(DATA PROVIDED):
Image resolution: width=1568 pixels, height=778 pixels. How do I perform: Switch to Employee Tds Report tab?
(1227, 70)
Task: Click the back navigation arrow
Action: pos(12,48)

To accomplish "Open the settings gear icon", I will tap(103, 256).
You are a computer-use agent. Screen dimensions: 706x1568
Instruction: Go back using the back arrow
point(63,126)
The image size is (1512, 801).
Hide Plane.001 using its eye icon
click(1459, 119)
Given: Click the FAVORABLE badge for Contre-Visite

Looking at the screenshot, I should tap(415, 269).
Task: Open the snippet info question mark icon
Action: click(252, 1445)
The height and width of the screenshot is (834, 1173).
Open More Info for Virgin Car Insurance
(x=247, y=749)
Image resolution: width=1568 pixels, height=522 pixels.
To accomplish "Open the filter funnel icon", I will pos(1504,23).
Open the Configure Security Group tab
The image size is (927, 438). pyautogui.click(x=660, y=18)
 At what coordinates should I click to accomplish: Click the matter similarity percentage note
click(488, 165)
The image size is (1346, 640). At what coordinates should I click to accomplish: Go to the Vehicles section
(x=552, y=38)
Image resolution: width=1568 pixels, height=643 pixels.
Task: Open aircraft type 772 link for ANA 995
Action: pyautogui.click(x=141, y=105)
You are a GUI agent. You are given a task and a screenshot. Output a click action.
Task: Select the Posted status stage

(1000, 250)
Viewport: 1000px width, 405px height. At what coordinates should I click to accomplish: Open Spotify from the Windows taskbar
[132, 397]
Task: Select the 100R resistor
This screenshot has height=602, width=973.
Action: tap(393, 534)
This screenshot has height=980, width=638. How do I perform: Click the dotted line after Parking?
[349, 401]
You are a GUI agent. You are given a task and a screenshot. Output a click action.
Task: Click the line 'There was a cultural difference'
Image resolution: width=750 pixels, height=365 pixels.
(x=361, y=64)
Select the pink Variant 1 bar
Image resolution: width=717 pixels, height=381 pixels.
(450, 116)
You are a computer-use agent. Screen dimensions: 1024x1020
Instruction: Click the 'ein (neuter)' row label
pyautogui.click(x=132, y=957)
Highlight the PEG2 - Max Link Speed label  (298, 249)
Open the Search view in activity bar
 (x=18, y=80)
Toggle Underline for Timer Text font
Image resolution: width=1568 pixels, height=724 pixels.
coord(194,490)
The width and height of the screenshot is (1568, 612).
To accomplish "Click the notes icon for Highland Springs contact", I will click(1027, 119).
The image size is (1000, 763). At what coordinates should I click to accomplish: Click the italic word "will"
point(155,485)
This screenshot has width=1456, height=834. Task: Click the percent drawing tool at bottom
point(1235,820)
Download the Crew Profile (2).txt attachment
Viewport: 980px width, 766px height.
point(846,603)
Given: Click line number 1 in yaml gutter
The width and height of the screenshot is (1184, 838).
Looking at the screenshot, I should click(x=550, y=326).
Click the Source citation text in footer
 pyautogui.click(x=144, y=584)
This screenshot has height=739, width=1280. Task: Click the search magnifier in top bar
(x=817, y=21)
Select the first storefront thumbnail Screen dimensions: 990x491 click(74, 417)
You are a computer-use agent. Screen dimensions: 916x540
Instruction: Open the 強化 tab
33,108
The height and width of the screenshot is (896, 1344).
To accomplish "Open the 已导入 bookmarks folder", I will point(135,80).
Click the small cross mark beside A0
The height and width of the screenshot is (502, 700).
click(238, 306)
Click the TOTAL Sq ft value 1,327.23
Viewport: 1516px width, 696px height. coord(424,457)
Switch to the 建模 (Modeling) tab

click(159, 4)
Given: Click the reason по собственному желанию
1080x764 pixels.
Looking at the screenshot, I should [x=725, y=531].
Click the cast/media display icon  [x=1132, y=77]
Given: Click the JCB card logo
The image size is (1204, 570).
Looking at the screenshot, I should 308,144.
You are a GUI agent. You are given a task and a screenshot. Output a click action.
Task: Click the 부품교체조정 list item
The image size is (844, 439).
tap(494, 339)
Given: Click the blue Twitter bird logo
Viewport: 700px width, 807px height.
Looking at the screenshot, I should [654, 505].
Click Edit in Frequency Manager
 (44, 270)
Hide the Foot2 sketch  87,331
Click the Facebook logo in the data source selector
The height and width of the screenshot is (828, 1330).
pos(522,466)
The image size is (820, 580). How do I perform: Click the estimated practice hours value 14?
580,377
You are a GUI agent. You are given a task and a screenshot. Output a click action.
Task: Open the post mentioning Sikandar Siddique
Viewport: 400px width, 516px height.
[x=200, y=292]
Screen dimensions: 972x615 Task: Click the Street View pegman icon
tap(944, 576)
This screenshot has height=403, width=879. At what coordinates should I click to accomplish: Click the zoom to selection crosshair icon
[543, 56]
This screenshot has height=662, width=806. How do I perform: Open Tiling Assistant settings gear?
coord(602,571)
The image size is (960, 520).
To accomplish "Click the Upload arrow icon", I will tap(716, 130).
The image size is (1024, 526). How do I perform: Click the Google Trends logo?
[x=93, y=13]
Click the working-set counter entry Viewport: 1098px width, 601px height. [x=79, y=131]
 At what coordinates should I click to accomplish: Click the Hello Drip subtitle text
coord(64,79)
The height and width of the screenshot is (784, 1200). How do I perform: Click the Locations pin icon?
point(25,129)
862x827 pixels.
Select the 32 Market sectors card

(TASK STATEMENT):
Write out every entry once more, precisely as it stands.

(EXERCISE OUTPUT):
Image resolution: width=1568 pixels, height=778 pixels. How do I perform: Switch to Employee Tds Report tab?
(1227, 70)
Task: Click the back navigation arrow
Action: pos(12,48)

To accomplish "Open the settings gear icon", I will tap(103, 256).
You are a computer-use agent. Screen dimensions: 706x1568
Instruction: Go back using the back arrow
point(63,126)
The image size is (1512, 801).
Hide Plane.001 using its eye icon
click(1459, 119)
Given: Click the FAVORABLE badge for Contre-Visite

Looking at the screenshot, I should tap(415, 269).
Task: Open the snippet info question mark icon
Action: click(252, 1445)
The height and width of the screenshot is (834, 1173).
Open More Info for Virgin Car Insurance
(x=247, y=749)
Image resolution: width=1568 pixels, height=522 pixels.
To accomplish "Open the filter funnel icon", I will pos(1504,23).
Open the Configure Security Group tab
The image size is (927, 438). pyautogui.click(x=660, y=18)
 At what coordinates should I click to accomplish: Click the matter similarity percentage note
click(488, 165)
The image size is (1346, 640). At what coordinates should I click to accomplish: Go to the Vehicles section
(x=552, y=38)
Image resolution: width=1568 pixels, height=643 pixels.
Task: Open aircraft type 772 link for ANA 995
Action: pyautogui.click(x=141, y=105)
You are a GUI agent. You are given a task and a screenshot. Output a click action.
Task: Select the Posted status stage

(1000, 250)
Viewport: 1000px width, 405px height. At what coordinates should I click to accomplish: Open Spotify from the Windows taskbar
[132, 397]
Task: Select the 100R resistor
This screenshot has height=602, width=973.
Action: tap(393, 534)
This screenshot has height=980, width=638. How do I perform: Click the dotted line after Parking?
[349, 401]
You are a GUI agent. You are given a task and a screenshot. Output a click action.
Task: Click the line 'There was a cultural difference'
Image resolution: width=750 pixels, height=365 pixels.
(x=361, y=64)
Select the pink Variant 1 bar
Image resolution: width=717 pixels, height=381 pixels.
(450, 116)
You are a computer-use agent. Screen dimensions: 1024x1020
Instruction: Click the 'ein (neuter)' row label
pyautogui.click(x=132, y=957)
Highlight the PEG2 - Max Link Speed label  (298, 249)
Open the Search view in activity bar
 (x=18, y=80)
Toggle Underline for Timer Text font
Image resolution: width=1568 pixels, height=724 pixels.
coord(194,490)
The width and height of the screenshot is (1568, 612).
To accomplish "Click the notes icon for Highland Springs contact", I will click(1027, 119).
The image size is (1000, 763). At what coordinates should I click to accomplish: Click the italic word "will"
point(155,485)
This screenshot has width=1456, height=834. Task: Click the percent drawing tool at bottom
point(1235,820)
Download the Crew Profile (2).txt attachment
Viewport: 980px width, 766px height.
point(846,603)
Given: Click line number 1 in yaml gutter
The width and height of the screenshot is (1184, 838).
Looking at the screenshot, I should click(x=550, y=326).
Click the Source citation text in footer
 pyautogui.click(x=144, y=584)
This screenshot has height=739, width=1280. Task: Click the search magnifier in top bar
(x=817, y=21)
Select the first storefront thumbnail Screen dimensions: 990x491 click(74, 417)
You are a computer-use agent. Screen dimensions: 916x540
Instruction: Open the 強化 tab
33,108
The height and width of the screenshot is (896, 1344).
To accomplish "Open the 已导入 bookmarks folder", I will point(135,80).
Click the small cross mark beside A0
The height and width of the screenshot is (502, 700).
click(238, 306)
Click the TOTAL Sq ft value 1,327.23
Viewport: 1516px width, 696px height. coord(424,457)
Switch to the 建模 (Modeling) tab

click(159, 4)
Given: Click the reason по собственному желанию
1080x764 pixels.
Looking at the screenshot, I should [x=725, y=531].
Click the cast/media display icon  [x=1132, y=77]
Given: Click the JCB card logo
The image size is (1204, 570).
Looking at the screenshot, I should 308,144.
You are a GUI agent. You are given a task and a screenshot. Output a click action.
Task: Click the 부품교체조정 list item
The image size is (844, 439).
tap(494, 339)
Given: Click the blue Twitter bird logo
Viewport: 700px width, 807px height.
Looking at the screenshot, I should [654, 505].
Click Edit in Frequency Manager
 (44, 270)
Hide the Foot2 sketch  87,331
Click the Facebook logo in the data source selector
The height and width of the screenshot is (828, 1330).
pos(522,466)
The image size is (820, 580). How do I perform: Click the estimated practice hours value 14?
580,377
You are a GUI agent. You are given a task and a screenshot. Output a click action.
Task: Open the post mentioning Sikandar Siddique
Viewport: 400px width, 516px height.
[x=200, y=292]
Screen dimensions: 972x615 Task: Click the Street View pegman icon
tap(944, 576)
This screenshot has height=403, width=879. At what coordinates should I click to accomplish: Click the zoom to selection crosshair icon
[543, 56]
This screenshot has height=662, width=806. How do I perform: Open Tiling Assistant settings gear?
coord(602,571)
The image size is (960, 520).
To accomplish "Click the Upload arrow icon", I will tap(716, 130).
The image size is (1024, 526). How do I perform: Click the Google Trends logo?
[x=93, y=13]
Click the working-set counter entry Viewport: 1098px width, 601px height. [x=79, y=131]
 At what coordinates should I click to accomplish: Click the Hello Drip subtitle text
coord(64,79)
The height and width of the screenshot is (784, 1200). How do I perform: Click the Locations pin icon?
point(25,129)
862x827 pixels.
Select the 32 Market sectors card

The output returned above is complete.